Although, achieving adequate overall intakes of fruits and vegetables are important, greater focus on variety is needed to support the health benefits conferred by various vitamins, minerals and phytochemicals (US Department of Agriculture, 2010). While some nutrients are commonly found in many fruits and vegetables, such as vitamins A and C, and potassium, there can be vast differences in overall nutrient content (Drewnowski, 2005). Consumption of a variety of fruits and vegetables can increase the likelihood of a greater nutrient intake in children (US Department of Agriculture, 2010). To date, a paucity of research with children and adolescents has examined fruit and vegetable intakes separately (Ramsay et al., 2014, Krolner et al., 2011) as well as the actual benefit of consuming a variety of fruits and vegetables (Ramsay et al., 2014). While the Dietary Guidelines for Americans (US Department of Agriculture, 2010) has consistently encouraged the consumption of a variety of fruits and vegetables, and previous research suggest a consumption of a variety of fruits and vegetables is linked with overall nutrient intakes in young children (Ramsay et al., 2014), there is a need for further research.

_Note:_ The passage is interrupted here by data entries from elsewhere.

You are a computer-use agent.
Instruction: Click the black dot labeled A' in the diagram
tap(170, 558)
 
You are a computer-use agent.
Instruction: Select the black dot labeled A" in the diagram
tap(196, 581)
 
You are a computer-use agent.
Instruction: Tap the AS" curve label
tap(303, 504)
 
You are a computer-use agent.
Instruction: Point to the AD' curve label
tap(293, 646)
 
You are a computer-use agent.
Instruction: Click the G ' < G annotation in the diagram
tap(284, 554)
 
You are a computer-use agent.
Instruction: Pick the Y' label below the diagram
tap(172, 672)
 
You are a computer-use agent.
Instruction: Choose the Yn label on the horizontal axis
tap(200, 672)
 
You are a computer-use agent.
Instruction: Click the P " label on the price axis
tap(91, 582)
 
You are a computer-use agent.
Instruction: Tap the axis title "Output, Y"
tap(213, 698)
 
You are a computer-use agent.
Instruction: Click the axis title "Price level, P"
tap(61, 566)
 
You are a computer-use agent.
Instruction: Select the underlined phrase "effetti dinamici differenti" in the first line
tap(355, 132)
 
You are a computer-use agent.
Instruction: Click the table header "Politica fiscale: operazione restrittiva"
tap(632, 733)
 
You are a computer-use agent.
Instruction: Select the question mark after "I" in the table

Children's eating behaviors develop in early childhood (Birch and Fisher, 1998) and are related to food preference and intake in adolescence (Skinner et al., 2002). Much of the health promotion efforts for children's consumption of fruits and vegetables have emphasized quantity rather than a variety (Evans et al., 2012); however, reinforcing and supporting intakes and liking of a variety of fruit and vegetables in early childhood could have important implications for improving children's overall diet quality and health status later in life.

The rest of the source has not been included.